[Opening READING TEXT section]

Fighting Burnout Syndrome

Business Burn-Out

As a small business owner with a small team, the chances are that you experience some form of burnout regularly. Perhaps it happens every December, when you have fewer days to turn out great year-end results for your business. It might certainly be happening right now as you focus on finding ways to keep your business alive — and the changes you’ll need to make to ramp it up again once the pandemic starts releasing its grip.

Here’s some good and bad news based on a recent survey of 1,000 professionals. Nearly 90 percent of respondents reported that they have passion for their jobs. Unfortunately, about 32 percent of them have experienced feelings of stress and frustration a few times every week.

As the head honcho, you can’t afford to do anything less than your best at all times, and you certainly don’t want to experience permanent burnout, where you lose interest in your business altogether. This is a good time to examine ways to nip burnout in the bud.

[Closing READING TEXT section]
[Opening RECORDS section]

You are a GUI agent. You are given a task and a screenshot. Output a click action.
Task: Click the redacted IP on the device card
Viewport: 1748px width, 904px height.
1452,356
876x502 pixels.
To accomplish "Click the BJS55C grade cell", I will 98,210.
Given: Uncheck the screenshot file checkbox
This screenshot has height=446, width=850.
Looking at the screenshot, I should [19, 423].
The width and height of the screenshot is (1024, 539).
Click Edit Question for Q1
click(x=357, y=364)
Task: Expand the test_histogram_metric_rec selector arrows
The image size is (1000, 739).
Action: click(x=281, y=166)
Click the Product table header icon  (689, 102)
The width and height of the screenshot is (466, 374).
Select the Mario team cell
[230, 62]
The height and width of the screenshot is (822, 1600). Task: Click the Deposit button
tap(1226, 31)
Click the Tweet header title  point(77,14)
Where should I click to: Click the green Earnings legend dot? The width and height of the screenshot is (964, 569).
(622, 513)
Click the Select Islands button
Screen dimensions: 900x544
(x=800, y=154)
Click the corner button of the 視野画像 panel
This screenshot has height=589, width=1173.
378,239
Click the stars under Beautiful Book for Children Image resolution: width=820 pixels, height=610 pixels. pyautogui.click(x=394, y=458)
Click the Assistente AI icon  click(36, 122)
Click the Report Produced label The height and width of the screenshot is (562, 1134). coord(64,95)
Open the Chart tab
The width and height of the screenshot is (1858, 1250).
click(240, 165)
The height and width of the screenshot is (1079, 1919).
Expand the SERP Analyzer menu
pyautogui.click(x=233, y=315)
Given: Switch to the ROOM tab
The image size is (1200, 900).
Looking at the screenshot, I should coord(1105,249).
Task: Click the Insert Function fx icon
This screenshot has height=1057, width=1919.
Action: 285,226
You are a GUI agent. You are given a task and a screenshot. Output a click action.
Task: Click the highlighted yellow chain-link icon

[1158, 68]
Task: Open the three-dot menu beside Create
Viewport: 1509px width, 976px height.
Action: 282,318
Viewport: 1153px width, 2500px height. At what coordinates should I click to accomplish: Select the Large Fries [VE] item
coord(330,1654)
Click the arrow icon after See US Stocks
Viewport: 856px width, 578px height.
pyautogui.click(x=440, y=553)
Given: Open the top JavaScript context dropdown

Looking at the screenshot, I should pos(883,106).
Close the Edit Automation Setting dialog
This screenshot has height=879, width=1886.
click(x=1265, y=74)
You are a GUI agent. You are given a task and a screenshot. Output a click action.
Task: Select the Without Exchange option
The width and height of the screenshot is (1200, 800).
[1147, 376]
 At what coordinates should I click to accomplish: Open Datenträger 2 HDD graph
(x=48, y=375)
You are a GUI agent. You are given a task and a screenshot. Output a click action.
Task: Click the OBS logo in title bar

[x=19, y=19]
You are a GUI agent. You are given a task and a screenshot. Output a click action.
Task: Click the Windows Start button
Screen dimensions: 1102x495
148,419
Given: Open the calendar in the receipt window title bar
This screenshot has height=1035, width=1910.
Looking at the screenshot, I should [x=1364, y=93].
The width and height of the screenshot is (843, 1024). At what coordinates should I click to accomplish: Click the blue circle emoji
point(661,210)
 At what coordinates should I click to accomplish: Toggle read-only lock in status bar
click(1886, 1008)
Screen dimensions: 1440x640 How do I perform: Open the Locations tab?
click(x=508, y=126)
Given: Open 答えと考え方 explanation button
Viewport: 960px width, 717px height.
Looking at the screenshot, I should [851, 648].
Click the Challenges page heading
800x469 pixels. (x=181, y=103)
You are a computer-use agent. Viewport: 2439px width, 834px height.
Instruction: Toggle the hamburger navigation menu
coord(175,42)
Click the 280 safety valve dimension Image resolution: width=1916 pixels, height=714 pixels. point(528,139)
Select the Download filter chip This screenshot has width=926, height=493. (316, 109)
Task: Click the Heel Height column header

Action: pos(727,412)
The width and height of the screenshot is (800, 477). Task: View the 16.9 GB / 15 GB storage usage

[Closing RECORDS section]

- _EXERCISE PROMPT_
In the burnout article, copy the part that begins with the words "Business Burn-Out" and ends with "times every week.", swapping "burnout" for "exhaustion".

- _EXERCISE RESULT_
Business Burn-Out

As a small business owner with a small team, the chances are that you experience some form of exhaustion regularly. Perhaps it happens every December, when you have fewer days to turn out great year-end results for your business. It might certainly be happening right now as you focus on finding ways to keep your business alive — and the changes you’ll need to make to ramp it up again once the pandemic starts releasing its grip.

Here’s some good and bad news based on a recent survey of 1,000 professionals. Nearly 90 percent of respondents reported that they have passion for their jobs. Unfortunately, about 32 percent of them have experienced feelings of stress and frustration a few times every week.